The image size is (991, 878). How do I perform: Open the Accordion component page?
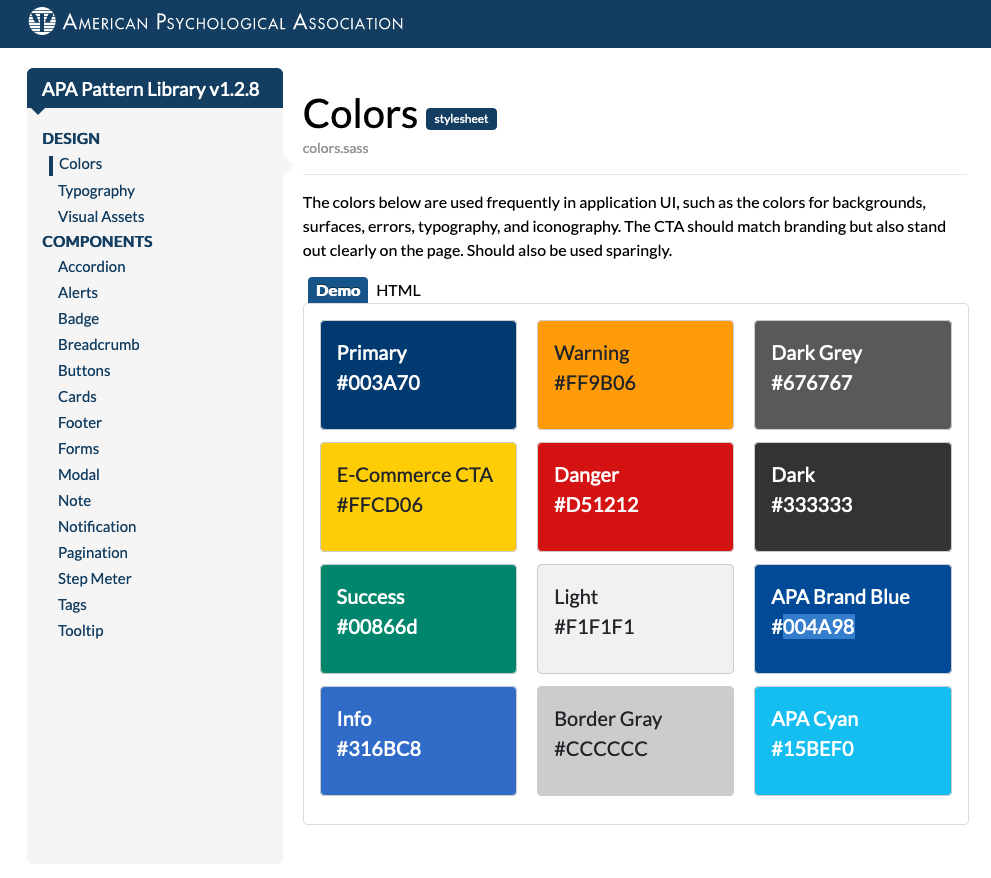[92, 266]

^^^^^^^^

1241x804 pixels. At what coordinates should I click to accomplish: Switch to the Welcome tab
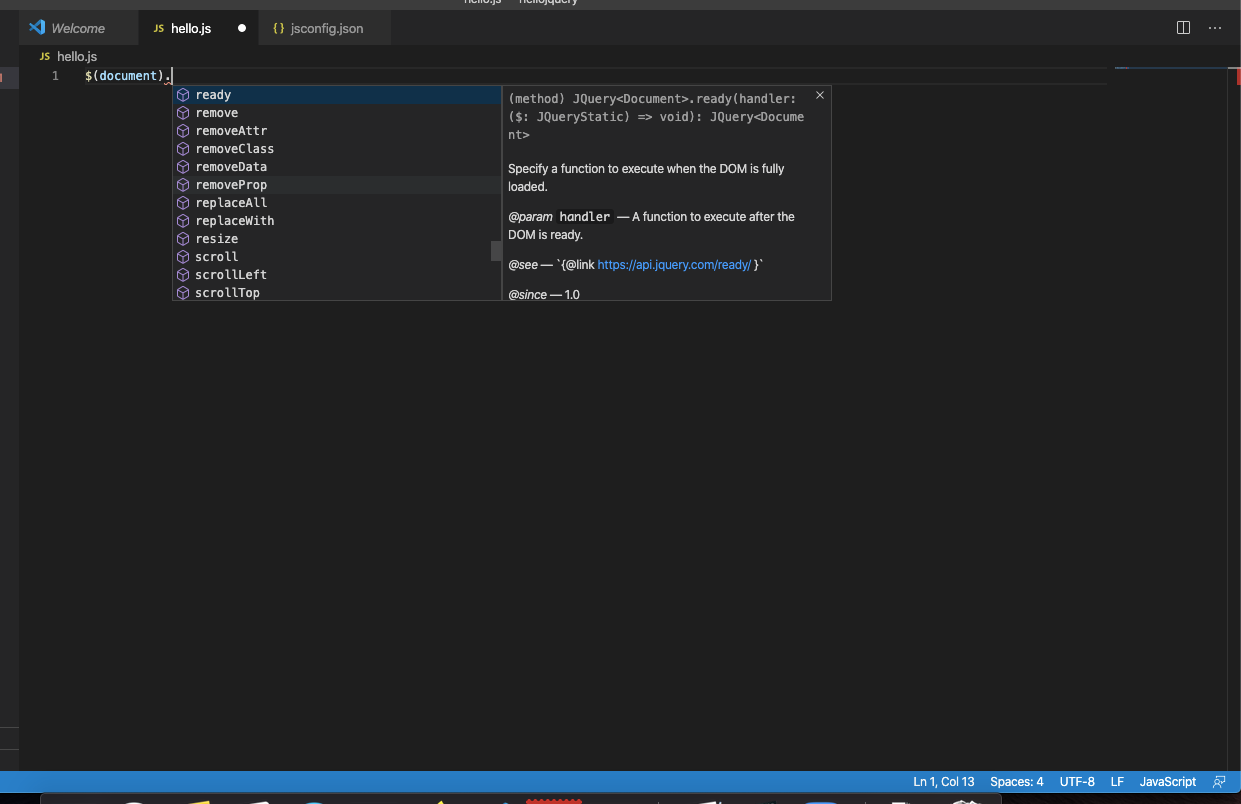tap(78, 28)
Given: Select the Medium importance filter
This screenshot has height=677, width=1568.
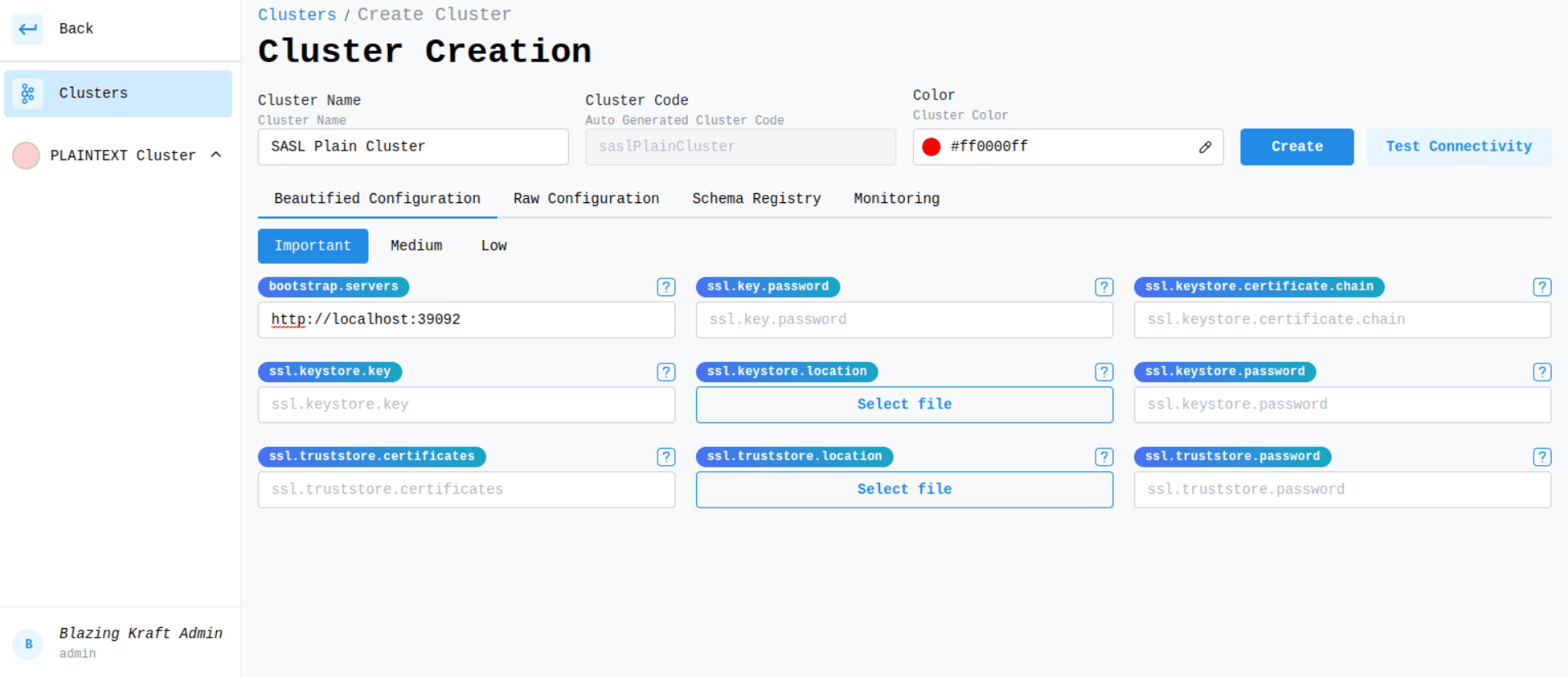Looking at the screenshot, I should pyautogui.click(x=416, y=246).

^^^^^^^^

▶ [EXERCISE PROMPT]: Please copy word for word the part of the material that opens with the line containing "1241x804 pixels. At" and closes with the line containing "Looking at the", keeping both of those lines. Leave the pictures out.

▶ [FINISHED EXERCISE]:
1241x804 pixels. At what coordinates should I click to accomplish: Switch to the Welcome tab
tap(78, 28)
Given: Select the Medium importance filter
This screenshot has height=677, width=1568.
Looking at the screenshot, I should pyautogui.click(x=416, y=246).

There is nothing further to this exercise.